= Strategic partnership =

Type of business partnership

A strategic partnership (also see strategic alliance) is a relationship between two commercial enterprises, usually formalized by one or more business contracts. A strategic partnership will usually fall short of a legal partnership entity, agency, or corporate affiliate relationship. Strategic partnerships can take on various forms from shake hand agreements, contractual cooperation's all the way to equity alliances, either the formation of a joint venture or cross-holdings in each other.

== Overview ==
Typically, two companies form a strategic partnership when each possesses one or more business assets or have expertise that will help the other by enhancing their businesses. This can also mean, that one firm is helping the other firm to expand their market to other marketplaces, by helping with some expertise. According to Cohen and Levinthal a considerable in-house expertise which complements the technology activities of its partner is a necessary condition for a successful exploitation of knowledge and technological capabilities outside their boundaries. Strategic partnerships can develop in outsourcing relationships where the parties desire to achieve long-term “win-win” benefits and innovation based on mutually desired outcomes.

No matter if a business contract was signed, between the two parties, or not, a trust-based relationship between the partners is indispensable.

== Types of strategic partnerships ==

=== Product development ===
One common strategic partnership involves one company providing engineering, manufacturing or product development services, partnering with a smaller, entrepreneurial firm or inventor to create a specialized new product. Typically, the larger firm supplies capital, and the necessary product development, marketing, manufacturing, and distribution capabilities, while the smaller firm supplies specialized technical or creative expertise.

=== Suppliers and distributors ===
Another common strategic partnership involves a manufacturer/supplier partnering with a distributor or wholesale consumer. Rather than approach the transactions between the companies as a simple link in the product or service supply chain, the two companies form a closer relationship where they mutually participate in advertising, marketing, branding, product development, and other business functions. As examples, an automotive manufacturer may form strategic partnerships with its parts suppliers, or a music distributor with record labels.

The activities of a strategic partnership can also include a shared research & development department between the partners. This requires a higher level of knowledge sharing as well as a higher level of sharing the technological capabilities. But by doing so, the costs and risks of innovation can be spread between the partners.
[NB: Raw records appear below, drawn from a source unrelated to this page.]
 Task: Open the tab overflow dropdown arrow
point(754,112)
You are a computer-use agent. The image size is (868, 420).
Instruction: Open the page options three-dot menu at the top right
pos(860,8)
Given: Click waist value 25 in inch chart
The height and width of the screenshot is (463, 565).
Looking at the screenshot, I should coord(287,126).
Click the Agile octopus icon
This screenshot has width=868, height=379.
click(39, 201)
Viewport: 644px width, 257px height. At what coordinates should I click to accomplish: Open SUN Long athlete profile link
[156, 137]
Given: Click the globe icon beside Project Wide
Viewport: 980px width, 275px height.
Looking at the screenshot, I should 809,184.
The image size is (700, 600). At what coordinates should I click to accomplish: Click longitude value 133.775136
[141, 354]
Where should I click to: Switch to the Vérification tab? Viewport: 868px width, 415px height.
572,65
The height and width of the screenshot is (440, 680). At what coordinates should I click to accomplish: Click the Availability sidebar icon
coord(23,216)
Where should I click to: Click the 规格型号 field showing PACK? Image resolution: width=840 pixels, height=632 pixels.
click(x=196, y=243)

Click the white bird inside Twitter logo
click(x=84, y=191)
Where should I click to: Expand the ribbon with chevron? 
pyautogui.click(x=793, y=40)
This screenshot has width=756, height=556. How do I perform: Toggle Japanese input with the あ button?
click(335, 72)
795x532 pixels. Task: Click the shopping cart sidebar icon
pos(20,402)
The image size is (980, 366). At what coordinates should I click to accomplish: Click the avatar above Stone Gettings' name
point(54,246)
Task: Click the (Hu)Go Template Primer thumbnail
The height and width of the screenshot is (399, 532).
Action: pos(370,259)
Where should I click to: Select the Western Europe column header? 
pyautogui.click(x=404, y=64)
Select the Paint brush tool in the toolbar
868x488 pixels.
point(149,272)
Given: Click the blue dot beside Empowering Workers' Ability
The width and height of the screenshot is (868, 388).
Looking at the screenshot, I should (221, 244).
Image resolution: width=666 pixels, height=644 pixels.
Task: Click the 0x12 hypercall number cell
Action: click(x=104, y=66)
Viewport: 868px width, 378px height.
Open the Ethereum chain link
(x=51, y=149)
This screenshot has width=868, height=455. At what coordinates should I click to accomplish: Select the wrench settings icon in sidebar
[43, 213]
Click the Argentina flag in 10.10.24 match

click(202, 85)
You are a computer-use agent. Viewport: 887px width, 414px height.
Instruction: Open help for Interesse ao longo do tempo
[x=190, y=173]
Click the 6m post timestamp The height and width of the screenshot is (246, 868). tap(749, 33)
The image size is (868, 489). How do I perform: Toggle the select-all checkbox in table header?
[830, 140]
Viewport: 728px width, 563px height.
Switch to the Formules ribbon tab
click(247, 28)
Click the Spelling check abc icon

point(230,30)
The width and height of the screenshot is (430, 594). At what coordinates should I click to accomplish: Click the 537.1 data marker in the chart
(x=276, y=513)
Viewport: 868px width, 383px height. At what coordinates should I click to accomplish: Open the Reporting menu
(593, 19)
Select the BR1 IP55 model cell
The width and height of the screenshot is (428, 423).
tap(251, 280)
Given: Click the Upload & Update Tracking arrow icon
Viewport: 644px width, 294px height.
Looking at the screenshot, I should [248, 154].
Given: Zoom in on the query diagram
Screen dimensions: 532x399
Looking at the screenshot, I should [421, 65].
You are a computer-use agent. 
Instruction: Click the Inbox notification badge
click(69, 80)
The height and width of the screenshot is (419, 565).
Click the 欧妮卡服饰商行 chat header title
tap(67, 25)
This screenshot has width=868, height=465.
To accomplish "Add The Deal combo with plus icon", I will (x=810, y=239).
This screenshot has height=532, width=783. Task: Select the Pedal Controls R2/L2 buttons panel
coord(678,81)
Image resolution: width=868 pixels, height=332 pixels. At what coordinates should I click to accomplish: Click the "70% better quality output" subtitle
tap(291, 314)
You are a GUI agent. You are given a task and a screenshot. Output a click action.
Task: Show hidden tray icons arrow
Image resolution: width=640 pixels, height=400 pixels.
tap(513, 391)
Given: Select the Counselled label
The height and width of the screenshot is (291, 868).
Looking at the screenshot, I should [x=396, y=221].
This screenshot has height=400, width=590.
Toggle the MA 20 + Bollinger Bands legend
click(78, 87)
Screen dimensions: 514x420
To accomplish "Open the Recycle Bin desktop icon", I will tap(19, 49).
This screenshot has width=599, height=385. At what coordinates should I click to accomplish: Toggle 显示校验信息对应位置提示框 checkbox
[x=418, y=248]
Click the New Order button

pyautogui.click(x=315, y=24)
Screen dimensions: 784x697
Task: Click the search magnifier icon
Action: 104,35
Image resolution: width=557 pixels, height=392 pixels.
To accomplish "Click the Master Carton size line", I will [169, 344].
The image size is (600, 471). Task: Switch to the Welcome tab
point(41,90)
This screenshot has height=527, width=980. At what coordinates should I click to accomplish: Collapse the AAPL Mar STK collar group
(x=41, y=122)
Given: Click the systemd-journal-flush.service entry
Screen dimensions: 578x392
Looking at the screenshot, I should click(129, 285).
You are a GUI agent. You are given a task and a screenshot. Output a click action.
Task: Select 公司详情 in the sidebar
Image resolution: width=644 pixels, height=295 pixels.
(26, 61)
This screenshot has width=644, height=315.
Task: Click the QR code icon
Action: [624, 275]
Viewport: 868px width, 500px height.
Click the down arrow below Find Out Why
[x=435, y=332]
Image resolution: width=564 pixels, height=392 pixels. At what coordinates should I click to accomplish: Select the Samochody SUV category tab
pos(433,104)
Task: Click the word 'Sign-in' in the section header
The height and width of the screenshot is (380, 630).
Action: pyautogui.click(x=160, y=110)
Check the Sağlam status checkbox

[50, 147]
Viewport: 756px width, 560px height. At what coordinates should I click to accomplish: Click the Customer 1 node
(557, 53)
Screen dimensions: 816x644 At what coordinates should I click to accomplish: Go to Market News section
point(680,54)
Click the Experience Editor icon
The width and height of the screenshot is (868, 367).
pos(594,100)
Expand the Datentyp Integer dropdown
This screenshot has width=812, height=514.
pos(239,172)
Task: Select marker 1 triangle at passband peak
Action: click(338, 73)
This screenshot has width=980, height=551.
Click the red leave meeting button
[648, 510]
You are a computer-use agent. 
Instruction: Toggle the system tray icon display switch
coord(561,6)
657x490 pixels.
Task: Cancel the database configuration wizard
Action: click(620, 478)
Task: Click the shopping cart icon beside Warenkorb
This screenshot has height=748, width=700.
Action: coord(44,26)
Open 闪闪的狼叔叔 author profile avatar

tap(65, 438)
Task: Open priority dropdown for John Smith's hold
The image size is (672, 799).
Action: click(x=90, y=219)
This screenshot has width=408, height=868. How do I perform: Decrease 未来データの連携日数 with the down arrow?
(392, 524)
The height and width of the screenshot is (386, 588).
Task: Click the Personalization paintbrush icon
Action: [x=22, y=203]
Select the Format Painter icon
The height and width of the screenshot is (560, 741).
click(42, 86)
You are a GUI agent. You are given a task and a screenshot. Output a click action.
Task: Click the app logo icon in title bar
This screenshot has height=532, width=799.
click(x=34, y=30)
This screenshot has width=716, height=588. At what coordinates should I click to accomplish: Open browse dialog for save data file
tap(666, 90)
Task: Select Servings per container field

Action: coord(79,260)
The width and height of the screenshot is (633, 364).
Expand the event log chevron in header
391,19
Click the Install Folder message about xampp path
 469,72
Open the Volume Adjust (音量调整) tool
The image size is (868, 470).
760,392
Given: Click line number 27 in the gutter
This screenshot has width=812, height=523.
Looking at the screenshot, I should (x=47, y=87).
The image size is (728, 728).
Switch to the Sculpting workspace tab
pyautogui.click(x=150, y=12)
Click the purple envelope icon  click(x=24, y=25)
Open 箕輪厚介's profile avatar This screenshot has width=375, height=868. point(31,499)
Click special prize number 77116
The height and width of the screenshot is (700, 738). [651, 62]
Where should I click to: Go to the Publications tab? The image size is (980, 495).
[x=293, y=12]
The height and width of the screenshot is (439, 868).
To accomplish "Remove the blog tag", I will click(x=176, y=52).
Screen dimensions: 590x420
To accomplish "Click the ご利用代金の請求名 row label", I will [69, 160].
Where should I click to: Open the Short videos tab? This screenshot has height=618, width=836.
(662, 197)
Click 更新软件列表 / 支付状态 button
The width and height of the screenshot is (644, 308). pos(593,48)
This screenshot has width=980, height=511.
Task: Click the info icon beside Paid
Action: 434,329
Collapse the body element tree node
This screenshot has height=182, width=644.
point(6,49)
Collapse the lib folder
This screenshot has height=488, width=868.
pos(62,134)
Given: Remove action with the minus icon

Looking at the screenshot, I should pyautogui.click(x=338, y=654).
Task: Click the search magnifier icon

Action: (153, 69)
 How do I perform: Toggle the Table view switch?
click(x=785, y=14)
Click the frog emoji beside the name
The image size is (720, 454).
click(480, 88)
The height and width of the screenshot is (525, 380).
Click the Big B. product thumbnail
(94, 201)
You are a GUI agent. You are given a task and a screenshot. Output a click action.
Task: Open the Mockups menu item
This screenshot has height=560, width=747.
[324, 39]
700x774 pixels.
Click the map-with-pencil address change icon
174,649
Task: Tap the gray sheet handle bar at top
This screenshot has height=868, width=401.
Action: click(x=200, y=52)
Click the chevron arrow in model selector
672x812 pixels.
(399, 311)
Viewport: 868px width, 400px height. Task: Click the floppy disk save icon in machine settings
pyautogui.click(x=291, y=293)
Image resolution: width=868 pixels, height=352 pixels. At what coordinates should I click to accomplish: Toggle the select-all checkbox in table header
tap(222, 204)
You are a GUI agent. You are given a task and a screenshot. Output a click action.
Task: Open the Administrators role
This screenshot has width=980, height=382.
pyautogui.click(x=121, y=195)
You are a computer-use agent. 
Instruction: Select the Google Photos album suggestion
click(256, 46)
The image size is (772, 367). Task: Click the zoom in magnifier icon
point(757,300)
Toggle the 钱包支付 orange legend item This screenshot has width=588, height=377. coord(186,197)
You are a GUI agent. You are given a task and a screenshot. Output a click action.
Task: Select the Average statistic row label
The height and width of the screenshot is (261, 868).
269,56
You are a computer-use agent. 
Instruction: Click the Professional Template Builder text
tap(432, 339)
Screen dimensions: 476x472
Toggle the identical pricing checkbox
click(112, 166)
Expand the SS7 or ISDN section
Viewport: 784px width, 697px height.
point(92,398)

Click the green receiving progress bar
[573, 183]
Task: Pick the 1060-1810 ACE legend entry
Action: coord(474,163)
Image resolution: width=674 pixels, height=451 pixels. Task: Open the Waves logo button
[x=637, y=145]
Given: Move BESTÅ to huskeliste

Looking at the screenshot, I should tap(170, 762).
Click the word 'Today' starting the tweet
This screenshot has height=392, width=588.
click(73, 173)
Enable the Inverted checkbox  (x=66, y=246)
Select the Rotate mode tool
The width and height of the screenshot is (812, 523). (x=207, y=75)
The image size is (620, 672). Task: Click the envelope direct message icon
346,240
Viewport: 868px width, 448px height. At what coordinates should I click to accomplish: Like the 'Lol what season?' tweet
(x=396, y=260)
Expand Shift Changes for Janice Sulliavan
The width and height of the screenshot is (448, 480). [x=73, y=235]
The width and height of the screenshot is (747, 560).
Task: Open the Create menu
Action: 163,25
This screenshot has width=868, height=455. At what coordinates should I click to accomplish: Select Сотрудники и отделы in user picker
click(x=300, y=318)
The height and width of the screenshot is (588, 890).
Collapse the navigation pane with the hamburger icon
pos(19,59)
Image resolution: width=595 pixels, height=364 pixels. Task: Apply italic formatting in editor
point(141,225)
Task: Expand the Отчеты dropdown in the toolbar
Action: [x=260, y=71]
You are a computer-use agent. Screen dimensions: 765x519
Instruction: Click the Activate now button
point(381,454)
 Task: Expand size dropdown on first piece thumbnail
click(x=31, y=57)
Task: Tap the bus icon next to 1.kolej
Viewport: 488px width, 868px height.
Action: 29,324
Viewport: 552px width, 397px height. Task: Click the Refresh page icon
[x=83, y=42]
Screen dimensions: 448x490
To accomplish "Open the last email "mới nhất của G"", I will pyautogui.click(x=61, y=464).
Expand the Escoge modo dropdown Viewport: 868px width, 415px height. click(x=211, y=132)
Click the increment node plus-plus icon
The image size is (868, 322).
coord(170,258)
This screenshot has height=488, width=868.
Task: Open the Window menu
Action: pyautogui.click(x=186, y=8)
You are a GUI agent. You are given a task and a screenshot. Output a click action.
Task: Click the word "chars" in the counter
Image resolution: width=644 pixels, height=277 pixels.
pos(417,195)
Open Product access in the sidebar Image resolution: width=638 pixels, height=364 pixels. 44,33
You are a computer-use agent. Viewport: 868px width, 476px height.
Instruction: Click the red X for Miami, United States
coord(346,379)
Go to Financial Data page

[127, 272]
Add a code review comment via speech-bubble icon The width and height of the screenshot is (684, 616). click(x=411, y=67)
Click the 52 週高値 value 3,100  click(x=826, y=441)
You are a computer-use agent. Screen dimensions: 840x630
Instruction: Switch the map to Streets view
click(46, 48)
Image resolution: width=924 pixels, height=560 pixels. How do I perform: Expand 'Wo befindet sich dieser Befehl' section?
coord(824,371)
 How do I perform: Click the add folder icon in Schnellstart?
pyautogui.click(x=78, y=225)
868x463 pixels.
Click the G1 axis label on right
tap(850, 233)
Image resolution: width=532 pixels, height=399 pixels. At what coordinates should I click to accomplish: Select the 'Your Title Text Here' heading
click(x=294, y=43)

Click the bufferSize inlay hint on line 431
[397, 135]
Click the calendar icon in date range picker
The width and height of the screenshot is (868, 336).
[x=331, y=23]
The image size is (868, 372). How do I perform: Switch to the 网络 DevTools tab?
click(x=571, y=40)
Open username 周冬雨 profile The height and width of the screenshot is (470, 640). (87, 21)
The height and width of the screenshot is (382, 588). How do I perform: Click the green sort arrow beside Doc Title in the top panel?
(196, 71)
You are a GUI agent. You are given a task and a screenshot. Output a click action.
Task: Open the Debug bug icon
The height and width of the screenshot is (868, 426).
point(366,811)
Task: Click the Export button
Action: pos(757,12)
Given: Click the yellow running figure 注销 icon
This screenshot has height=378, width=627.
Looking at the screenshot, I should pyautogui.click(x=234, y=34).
=== Business outsourcing ===
Strategic partnerships also have emerged to solve many company business problems. The book Vested: How P&G, McDonald’s and Microsoft are Redefining Winning in Business Relationships profiles strategic partnerships in large scale business process outsourcing relationships, public-private infrastructure projects, facilities management and supply chain relationships. Contemporary strategic sourcing and procurement processes enable organizations to use performance-based or vested sourcing business models for establishing strategic supplier relationships.

== Advantages and disadvantages ==
There can be many advantages to creating strategic partnerships. As Robert M. Grant states in his book Contemporary Strategy Analysis, "For complete strategies, as opposed to individual projects, creating option value means positioning the firm such that a wide array of opportunities become available". Firms taking advantage of strategic partnerships can utilize other company's strengths to make both firms stronger in the long run.

Strategic partnerships raise questions concerning co-inventorship and other intellectual property ownership, technology transfer, exclusivity, competition, hiring away of employees, rights to business opportunities created in the course of the partnership, splitting of profits and expenses, duration and termination of the relationship, and many other business issues. Another risk of strategic partnerships, especially between manufacturer and key supplier, is the potential forward integration by the key supplier. Also different developments or development plans can lead to a broken strategic partnership. The relationships are often complex as a result, and can be subject to extensive negotiation. Strategic partnerships are also prone to conflict. The University of Tennessee has done significant research into strategic partnerships, especially in the area of strategic outsourcing relationships.